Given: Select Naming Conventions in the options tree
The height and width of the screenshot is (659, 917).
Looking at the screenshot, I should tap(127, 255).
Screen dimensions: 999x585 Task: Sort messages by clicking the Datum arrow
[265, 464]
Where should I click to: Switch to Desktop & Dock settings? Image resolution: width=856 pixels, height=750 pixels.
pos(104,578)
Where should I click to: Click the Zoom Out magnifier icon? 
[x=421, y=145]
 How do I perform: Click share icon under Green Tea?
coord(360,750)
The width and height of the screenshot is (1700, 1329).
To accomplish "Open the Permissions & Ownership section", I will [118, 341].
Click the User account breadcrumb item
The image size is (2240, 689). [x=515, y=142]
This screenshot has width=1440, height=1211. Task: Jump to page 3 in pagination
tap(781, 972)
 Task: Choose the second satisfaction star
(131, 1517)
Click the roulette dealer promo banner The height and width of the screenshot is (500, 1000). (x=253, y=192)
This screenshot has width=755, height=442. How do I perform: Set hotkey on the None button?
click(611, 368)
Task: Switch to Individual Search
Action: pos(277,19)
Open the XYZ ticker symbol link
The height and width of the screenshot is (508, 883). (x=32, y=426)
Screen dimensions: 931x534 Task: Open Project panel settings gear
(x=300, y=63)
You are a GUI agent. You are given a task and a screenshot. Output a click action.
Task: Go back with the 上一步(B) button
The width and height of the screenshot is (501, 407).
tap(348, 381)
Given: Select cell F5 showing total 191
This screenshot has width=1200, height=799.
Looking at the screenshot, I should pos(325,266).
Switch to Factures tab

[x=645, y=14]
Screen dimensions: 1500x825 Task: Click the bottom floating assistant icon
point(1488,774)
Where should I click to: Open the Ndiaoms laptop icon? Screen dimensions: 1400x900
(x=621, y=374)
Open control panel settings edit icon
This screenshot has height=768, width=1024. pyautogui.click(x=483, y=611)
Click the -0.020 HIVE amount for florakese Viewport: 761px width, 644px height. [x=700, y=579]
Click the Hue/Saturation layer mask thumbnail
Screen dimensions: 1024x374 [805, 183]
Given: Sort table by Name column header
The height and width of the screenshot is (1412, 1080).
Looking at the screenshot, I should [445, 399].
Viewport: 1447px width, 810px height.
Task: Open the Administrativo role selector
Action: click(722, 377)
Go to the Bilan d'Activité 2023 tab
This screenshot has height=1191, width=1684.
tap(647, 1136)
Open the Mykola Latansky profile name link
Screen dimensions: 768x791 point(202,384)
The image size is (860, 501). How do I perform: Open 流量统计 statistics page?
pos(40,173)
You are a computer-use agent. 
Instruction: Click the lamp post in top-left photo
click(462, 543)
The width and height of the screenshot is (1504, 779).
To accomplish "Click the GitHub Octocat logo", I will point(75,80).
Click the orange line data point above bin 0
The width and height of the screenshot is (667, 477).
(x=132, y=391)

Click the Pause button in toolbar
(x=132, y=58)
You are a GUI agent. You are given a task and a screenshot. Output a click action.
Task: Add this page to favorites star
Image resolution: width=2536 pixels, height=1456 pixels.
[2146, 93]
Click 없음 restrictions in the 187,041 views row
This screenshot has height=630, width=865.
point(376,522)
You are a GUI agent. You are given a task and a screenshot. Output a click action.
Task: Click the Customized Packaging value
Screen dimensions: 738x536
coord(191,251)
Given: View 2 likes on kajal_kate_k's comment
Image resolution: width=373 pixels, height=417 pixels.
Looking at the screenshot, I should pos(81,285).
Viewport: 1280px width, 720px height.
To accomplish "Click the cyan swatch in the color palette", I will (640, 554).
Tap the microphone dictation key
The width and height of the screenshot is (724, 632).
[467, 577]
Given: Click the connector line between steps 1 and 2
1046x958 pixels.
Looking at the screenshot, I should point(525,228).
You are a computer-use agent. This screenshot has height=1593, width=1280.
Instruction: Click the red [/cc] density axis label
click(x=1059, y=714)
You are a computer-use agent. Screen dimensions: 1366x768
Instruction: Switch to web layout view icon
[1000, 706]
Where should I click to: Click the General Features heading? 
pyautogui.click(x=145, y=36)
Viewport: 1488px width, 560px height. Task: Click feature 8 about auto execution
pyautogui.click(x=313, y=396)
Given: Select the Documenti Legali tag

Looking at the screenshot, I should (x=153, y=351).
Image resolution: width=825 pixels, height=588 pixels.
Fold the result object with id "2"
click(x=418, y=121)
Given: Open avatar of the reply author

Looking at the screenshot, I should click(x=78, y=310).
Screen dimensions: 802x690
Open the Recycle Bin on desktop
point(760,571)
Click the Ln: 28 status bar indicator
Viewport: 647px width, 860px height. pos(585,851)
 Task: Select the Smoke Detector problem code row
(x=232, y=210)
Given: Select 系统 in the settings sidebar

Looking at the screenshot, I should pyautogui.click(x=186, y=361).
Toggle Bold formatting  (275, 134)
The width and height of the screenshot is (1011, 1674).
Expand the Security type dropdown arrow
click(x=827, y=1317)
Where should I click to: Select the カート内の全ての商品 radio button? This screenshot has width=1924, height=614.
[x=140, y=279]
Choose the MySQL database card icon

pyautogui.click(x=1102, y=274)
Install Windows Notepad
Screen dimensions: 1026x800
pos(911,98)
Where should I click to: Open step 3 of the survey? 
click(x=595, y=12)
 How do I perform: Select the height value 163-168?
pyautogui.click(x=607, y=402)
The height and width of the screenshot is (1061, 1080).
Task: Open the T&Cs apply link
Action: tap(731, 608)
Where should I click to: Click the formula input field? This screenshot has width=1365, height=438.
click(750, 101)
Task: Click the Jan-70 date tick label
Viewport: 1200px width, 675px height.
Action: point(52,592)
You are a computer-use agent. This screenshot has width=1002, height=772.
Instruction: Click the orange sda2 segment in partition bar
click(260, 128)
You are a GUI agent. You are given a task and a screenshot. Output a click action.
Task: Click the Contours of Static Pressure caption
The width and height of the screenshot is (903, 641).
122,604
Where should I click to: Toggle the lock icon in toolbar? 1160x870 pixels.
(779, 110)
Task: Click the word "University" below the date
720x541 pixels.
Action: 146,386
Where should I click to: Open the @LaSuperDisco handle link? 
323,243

********

Exercise prompt: Once the line with "Screen dimensions: 1026x800" is located in the data above, repeat it and every later line through the end, exactly.

Written solution:
Screen dimensions: 1026x800
pos(911,98)
Where should I click to: Open step 3 of the survey? 
click(x=595, y=12)
 How do I perform: Select the height value 163-168?
pyautogui.click(x=607, y=402)
The height and width of the screenshot is (1061, 1080).
Task: Open the T&Cs apply link
Action: tap(731, 608)
Where should I click to: Click the formula input field? This screenshot has width=1365, height=438.
click(750, 101)
Task: Click the Jan-70 date tick label
Viewport: 1200px width, 675px height.
Action: point(52,592)
You are a computer-use agent. This screenshot has width=1002, height=772.
Instruction: Click the orange sda2 segment in partition bar
click(260, 128)
You are a GUI agent. You are given a task and a screenshot. Output a click action.
Task: Click the Contours of Static Pressure caption
The width and height of the screenshot is (903, 641).
122,604
Where should I click to: Toggle the lock icon in toolbar? 1160x870 pixels.
(779, 110)
Task: Click the word "University" below the date
720x541 pixels.
Action: 146,386
Where should I click to: Open the @LaSuperDisco handle link? 
323,243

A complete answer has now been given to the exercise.